WORK ITEM
Nothing but the lines below between the line holding "is (1146, 682)." and the line holding "Given: Expand the Colors filter dropdown", inclusive, should appear in the answer, each set down exactly.

RECORDS
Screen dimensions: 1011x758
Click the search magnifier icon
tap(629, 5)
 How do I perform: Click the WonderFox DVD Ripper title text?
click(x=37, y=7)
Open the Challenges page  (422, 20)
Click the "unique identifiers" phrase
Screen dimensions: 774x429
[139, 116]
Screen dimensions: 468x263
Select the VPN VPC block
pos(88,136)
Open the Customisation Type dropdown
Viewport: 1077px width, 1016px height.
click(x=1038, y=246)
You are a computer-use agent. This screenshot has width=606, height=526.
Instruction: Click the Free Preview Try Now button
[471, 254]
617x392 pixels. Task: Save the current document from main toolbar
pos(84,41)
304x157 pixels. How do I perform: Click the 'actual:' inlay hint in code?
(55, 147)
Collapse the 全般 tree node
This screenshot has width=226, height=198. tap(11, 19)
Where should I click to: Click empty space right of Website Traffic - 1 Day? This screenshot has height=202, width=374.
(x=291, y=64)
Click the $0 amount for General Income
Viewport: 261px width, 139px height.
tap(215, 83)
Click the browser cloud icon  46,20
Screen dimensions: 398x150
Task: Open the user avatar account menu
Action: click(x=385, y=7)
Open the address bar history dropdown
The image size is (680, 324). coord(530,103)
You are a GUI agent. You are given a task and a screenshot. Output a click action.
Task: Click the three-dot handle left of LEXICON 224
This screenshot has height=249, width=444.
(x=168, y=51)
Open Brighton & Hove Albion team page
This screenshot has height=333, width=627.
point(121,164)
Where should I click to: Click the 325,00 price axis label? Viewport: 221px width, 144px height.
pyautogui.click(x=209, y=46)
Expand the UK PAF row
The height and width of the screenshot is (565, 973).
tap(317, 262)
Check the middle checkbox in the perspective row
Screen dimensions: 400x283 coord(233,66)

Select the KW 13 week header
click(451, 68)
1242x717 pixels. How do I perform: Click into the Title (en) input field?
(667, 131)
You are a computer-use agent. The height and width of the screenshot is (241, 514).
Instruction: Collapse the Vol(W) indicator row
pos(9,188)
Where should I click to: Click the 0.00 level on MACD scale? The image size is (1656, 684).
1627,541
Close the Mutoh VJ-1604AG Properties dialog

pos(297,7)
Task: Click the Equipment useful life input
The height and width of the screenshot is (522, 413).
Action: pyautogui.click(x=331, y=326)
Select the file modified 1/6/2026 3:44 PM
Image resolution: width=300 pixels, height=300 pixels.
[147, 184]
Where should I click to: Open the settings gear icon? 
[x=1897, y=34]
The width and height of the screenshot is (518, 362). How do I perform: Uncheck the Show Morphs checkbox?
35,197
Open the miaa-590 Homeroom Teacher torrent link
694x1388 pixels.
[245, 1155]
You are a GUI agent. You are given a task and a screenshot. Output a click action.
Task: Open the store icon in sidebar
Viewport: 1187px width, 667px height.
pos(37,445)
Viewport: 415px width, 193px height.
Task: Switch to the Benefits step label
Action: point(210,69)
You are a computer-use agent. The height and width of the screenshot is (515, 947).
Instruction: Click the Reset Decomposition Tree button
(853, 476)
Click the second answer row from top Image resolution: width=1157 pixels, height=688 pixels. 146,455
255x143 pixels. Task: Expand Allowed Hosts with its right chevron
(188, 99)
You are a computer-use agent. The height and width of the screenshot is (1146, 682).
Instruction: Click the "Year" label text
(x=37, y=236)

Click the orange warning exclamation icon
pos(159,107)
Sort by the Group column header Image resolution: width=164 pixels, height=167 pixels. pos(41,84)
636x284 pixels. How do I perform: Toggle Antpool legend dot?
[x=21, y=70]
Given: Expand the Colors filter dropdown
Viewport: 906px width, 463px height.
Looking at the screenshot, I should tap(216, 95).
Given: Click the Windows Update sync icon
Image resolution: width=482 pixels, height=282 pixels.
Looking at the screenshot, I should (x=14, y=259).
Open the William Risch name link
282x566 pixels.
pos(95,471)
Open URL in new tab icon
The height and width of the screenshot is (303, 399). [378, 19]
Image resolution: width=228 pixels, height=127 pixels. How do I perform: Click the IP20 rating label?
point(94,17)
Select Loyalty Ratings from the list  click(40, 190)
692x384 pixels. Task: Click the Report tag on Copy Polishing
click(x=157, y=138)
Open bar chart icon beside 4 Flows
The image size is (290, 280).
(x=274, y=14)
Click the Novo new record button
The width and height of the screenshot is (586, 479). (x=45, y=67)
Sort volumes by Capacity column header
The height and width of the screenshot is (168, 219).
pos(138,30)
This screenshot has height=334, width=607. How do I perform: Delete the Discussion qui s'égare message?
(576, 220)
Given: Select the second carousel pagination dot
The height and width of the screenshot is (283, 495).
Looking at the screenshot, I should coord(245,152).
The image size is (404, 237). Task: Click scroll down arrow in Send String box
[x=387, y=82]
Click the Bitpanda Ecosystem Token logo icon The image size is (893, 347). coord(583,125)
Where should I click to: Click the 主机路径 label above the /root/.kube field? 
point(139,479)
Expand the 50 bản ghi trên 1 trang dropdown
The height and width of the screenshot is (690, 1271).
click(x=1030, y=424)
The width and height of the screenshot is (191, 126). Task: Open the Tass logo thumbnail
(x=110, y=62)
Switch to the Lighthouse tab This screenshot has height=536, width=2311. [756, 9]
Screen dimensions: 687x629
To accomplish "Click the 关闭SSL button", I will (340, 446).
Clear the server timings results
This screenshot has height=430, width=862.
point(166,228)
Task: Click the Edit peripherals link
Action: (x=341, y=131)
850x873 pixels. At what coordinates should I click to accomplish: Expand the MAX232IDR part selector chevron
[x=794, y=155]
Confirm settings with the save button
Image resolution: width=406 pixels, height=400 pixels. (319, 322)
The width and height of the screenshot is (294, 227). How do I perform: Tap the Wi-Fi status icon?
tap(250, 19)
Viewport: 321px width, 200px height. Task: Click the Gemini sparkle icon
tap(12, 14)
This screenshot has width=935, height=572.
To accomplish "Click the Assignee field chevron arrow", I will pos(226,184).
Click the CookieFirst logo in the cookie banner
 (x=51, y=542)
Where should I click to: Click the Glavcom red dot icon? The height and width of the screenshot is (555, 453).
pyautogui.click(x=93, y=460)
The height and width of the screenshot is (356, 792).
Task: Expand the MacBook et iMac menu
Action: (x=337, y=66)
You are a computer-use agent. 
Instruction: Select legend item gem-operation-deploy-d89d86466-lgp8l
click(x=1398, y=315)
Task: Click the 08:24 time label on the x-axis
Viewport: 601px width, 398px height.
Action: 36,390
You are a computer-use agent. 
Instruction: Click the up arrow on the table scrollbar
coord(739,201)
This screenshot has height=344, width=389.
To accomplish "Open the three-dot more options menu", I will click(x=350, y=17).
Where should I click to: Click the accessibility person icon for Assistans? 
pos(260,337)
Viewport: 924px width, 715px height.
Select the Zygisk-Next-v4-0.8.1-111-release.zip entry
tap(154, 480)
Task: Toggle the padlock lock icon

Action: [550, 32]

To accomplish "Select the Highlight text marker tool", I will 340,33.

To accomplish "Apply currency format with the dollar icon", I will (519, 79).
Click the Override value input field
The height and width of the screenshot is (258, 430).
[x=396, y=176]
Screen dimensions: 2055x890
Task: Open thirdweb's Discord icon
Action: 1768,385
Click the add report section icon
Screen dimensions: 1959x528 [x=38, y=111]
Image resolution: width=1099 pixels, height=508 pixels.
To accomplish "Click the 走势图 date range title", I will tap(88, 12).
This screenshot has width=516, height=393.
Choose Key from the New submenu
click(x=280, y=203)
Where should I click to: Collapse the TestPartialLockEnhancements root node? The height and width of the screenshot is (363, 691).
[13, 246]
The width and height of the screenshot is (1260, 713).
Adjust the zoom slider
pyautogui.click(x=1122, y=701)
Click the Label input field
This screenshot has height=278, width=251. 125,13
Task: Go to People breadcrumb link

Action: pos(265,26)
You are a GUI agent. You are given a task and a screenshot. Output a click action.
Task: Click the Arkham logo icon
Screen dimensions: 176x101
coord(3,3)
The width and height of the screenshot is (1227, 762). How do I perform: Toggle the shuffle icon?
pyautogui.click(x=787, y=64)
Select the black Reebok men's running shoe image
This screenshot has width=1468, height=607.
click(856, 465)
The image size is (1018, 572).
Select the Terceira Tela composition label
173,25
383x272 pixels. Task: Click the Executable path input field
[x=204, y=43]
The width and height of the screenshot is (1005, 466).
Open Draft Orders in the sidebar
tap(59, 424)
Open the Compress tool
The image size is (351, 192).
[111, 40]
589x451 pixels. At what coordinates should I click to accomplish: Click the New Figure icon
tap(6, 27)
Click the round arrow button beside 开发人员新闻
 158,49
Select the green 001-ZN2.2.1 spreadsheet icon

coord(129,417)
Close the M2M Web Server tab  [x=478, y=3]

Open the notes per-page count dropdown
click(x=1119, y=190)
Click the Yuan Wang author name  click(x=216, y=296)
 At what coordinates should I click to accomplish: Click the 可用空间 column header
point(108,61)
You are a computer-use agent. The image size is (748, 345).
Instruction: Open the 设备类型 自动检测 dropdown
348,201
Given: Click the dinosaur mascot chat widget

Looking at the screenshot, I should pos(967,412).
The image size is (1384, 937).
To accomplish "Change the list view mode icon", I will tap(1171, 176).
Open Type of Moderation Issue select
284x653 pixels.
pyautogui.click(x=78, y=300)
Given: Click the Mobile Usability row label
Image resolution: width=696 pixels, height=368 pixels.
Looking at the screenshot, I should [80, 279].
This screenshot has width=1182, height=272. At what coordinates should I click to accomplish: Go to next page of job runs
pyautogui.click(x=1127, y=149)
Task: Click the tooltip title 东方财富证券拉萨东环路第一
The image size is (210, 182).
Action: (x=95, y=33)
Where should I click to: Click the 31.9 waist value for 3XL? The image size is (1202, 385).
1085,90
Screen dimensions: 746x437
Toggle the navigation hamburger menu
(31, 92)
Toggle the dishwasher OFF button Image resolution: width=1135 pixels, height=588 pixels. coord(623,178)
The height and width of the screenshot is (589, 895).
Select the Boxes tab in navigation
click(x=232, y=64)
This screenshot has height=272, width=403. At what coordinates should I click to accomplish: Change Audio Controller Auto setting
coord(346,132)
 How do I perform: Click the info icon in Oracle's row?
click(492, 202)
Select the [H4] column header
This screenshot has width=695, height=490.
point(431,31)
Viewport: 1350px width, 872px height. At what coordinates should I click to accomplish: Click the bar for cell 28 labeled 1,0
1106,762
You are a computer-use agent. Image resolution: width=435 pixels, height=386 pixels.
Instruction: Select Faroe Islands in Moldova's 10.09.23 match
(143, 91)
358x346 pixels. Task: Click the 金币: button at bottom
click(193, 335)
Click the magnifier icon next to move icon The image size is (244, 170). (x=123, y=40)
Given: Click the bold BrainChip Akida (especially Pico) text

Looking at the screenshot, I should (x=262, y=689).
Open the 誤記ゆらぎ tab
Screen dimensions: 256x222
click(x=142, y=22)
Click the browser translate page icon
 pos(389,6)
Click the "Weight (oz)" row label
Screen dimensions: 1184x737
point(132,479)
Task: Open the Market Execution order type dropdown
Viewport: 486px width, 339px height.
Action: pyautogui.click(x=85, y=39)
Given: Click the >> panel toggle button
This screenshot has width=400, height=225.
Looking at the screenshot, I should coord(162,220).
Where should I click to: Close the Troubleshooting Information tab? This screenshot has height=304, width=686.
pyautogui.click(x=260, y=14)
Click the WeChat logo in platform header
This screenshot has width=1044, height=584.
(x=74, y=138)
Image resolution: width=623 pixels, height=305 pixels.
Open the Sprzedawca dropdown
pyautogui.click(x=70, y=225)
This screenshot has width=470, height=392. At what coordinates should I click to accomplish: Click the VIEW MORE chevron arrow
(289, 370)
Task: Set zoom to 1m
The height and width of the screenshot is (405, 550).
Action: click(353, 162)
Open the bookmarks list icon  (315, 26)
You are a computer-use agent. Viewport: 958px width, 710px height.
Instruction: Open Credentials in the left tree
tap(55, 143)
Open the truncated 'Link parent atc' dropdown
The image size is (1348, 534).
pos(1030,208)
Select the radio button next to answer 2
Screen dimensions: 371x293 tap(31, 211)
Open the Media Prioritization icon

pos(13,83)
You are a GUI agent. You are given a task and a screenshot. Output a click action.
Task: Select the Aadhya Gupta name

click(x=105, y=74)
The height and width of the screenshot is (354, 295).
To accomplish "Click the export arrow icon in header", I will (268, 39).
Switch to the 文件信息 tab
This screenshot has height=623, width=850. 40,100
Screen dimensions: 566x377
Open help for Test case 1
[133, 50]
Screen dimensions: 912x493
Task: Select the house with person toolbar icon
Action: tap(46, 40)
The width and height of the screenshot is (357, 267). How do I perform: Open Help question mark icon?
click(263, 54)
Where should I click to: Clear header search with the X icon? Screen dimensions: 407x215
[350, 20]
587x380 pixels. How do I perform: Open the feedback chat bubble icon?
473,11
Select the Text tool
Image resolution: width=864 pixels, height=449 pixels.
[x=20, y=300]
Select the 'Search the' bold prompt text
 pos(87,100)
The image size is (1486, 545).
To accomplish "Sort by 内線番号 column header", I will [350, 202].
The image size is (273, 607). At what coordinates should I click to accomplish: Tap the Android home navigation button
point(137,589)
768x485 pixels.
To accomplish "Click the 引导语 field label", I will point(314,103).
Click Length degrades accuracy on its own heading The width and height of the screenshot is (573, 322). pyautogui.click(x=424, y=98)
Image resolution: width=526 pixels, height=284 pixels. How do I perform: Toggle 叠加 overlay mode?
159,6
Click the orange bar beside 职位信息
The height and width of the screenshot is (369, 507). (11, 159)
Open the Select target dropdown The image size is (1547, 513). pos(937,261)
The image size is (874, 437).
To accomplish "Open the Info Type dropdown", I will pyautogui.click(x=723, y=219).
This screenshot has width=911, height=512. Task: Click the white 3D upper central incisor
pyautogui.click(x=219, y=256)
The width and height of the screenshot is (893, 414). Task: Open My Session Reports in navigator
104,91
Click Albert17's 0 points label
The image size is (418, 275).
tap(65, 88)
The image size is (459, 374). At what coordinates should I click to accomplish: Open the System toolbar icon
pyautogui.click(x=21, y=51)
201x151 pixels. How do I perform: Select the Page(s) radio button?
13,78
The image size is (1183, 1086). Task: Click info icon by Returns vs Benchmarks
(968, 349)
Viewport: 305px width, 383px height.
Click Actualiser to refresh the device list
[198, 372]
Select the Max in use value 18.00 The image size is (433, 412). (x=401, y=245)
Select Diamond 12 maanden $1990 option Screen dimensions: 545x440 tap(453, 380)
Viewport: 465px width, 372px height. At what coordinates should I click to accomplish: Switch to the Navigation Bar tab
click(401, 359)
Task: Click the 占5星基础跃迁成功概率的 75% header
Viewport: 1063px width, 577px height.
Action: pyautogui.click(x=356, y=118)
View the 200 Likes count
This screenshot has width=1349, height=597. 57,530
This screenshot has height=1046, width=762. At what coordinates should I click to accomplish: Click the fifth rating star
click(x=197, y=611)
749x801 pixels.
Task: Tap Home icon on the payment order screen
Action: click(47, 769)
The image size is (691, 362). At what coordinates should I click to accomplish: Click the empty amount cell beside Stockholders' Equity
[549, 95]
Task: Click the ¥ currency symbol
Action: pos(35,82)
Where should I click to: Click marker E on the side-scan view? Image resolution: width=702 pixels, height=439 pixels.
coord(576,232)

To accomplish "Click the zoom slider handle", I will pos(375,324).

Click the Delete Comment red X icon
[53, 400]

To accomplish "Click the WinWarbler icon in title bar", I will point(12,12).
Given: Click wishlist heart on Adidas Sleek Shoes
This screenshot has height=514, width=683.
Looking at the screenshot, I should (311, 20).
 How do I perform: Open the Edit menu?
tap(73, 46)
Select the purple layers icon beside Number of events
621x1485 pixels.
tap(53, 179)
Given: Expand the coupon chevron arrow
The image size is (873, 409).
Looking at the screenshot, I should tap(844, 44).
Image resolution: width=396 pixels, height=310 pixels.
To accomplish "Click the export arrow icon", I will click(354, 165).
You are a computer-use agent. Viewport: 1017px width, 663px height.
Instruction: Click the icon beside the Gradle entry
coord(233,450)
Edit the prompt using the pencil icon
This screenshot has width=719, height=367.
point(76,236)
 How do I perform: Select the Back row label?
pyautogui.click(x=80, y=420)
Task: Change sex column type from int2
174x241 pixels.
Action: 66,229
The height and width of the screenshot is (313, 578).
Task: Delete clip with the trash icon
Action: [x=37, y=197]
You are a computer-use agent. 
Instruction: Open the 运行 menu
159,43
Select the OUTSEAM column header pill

RESPONSE TO THE EXERCISE
You are a computer-use agent. The height and width of the screenshot is (1146, 682).
Instruction: Click the "Year" label text
(x=37, y=236)

Click the orange warning exclamation icon
pos(159,107)
Sort by the Group column header Image resolution: width=164 pixels, height=167 pixels. pos(41,84)
636x284 pixels. How do I perform: Toggle Antpool legend dot?
[x=21, y=70]
Given: Expand the Colors filter dropdown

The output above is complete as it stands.